Third-party assessments such as peer review would have been anathema to, say, Planck, Einstein, Avery, Townes, Crick and Watson, Kendrew, Perutz and about 300 others of similar calibre - we call them the Planck Club - whose work dominated the 20th century. However, their modern successors cannot escape them. In spite of increasing investments since 1970, there has been a dearth of new science. This is now a severe problem. As Solow proved, we curb the supply of new science at our economic peril. However, current policies ensure we are doing that.

Science does not lack opportunity. There are few, if any, fields that we fully understand. The potential for growth is therefore as high as it was 100 years ago, say, but we will create a 21st-century Planck Club and its attendant harvest of unpredicted breakthroughs only if we can restore the freedom that leads to them.

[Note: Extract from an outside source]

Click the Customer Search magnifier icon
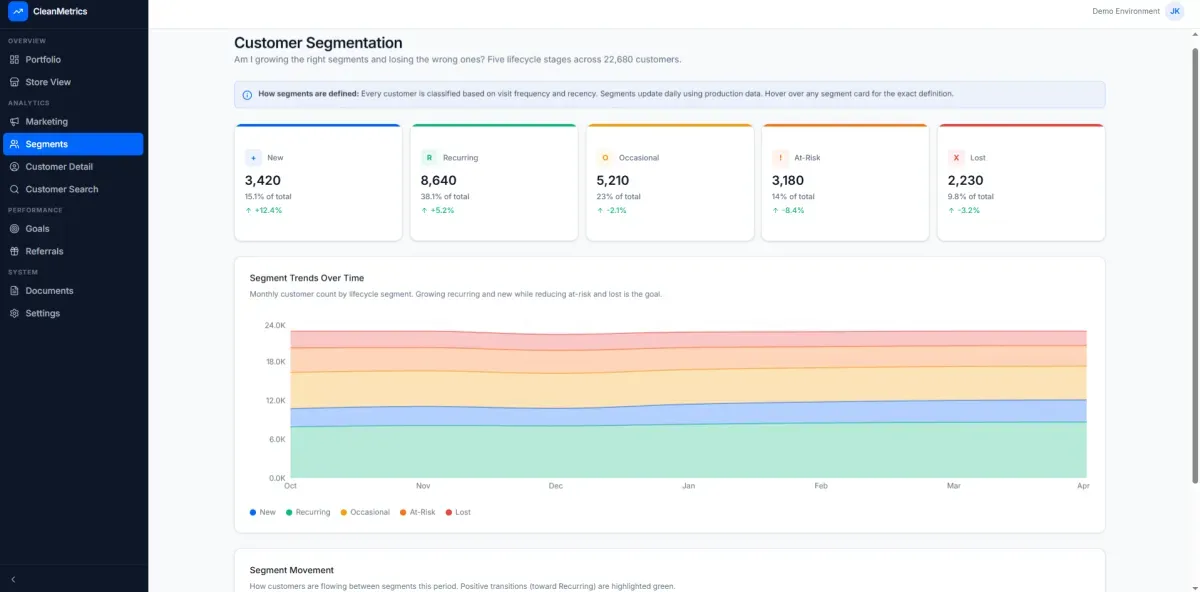The image size is (1200, 592). click(15, 189)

There is a proven way of doing this. Costs would be relatively low - some $20m-$30m a year for a global scheme - but as prospective peer review must be excluded, it is probably too radical a solution for national funding agencies alone. There may be other ways forward such as, for example, collaboration between private investors and national agencies. Dialogue will probably be the first step towards achieving that goal.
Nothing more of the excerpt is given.